- Education: Shanghai Jiao Tong University Texas A&M University
- Scientific career
- Workplaces: Purdue University University of Illinois at Urbana-Champaign Washington University in St. Louis
- Thesis: An analysis of Texas rainfall data and asymptotic properties of space-time covariance estimators (2006)
- Doctoral advisor: Raymond J. Carroll Michael Sherman
- Website: sds.wustl.edu/people/bo-li/

= Bo Li (statistician) =

Chinese-American statistician

Bo Li is a Chinese-American statistician whose research focuses on spatial statistics, spatio-temporal statistics, geostatistics, and environmental statistics, with applications in paleoclimatology, estimation of crop yields, and agriculture-related cancer risks. She is the Stanley A. Sawyer Professor in the Department of Statistics and Data Science at the Washington University in St.

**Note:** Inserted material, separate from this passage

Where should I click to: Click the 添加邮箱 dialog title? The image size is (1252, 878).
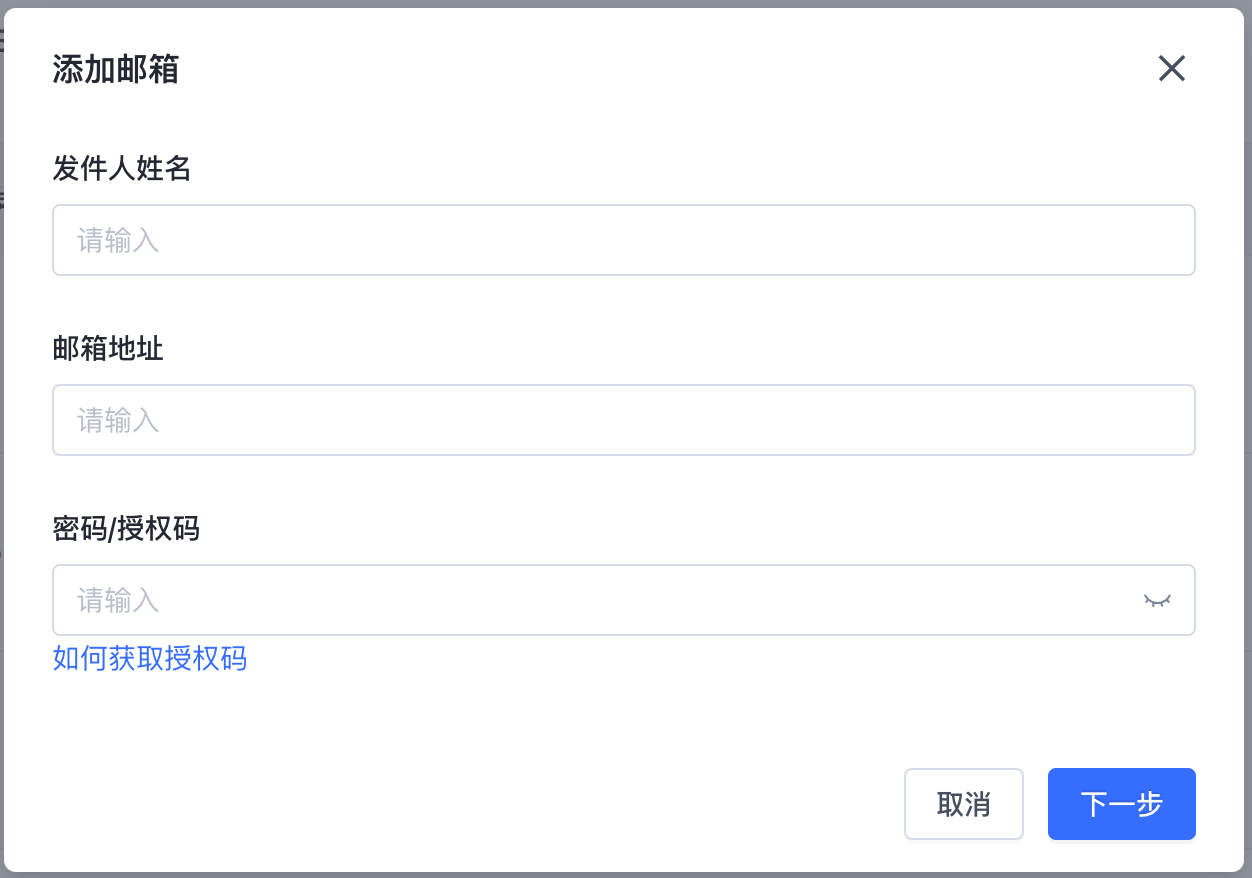click(116, 70)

Louis.

==Education and career==
Li studied naval architecture, ocean engineering, fluid mechanics, and industrial foreign trade at Shanghai Jiao Tong University in China, earning bachelor's and master's degrees there. She went to Texas A&M University for graduate study in statistics. She earned a second master's degree in 2004, and completed her Ph.D. in 2006 under the joint supervision of Raymond J. Carroll and Michael Sherman.

After completing her Ph.D., she was a postdoctoral researcher at the National Center for Atmospheric Research, and then from 2008 to 2013 an assistant professor of statistics at Purdue University. She moved to the University of Illinois Urbana-Champaign in 2013. She was named as a Data Science Founder Professorial Scholar in 2019, given the Marjorie Roberts Professorship in 2023, , and was the chair of the Department of Statistics from 2019-2024. In 2024, she moved to the newly founded Department of Statistics and Data Science at Washington University in St. Louis as the Stanley A. Sawyer Professor in Statistics and Data Science.

She is 2023 chair of the American Statistical Association Section on Statistics and Environment, and serves on the Advisory Committee on Environmental Research and Education of the National Science Foundation Office of Integrative Activities.

==Recognition==
Li was named as a Fellow of the American Statistical Association in 2019. She was the 2020 recipient of the H.O. Hartley Award, given by the Texas A&M University to a former student for distinguished service to statistics. The American Statistical Association Section on Statistics and Environment gave her their Distinguished Achievement Award in 2022.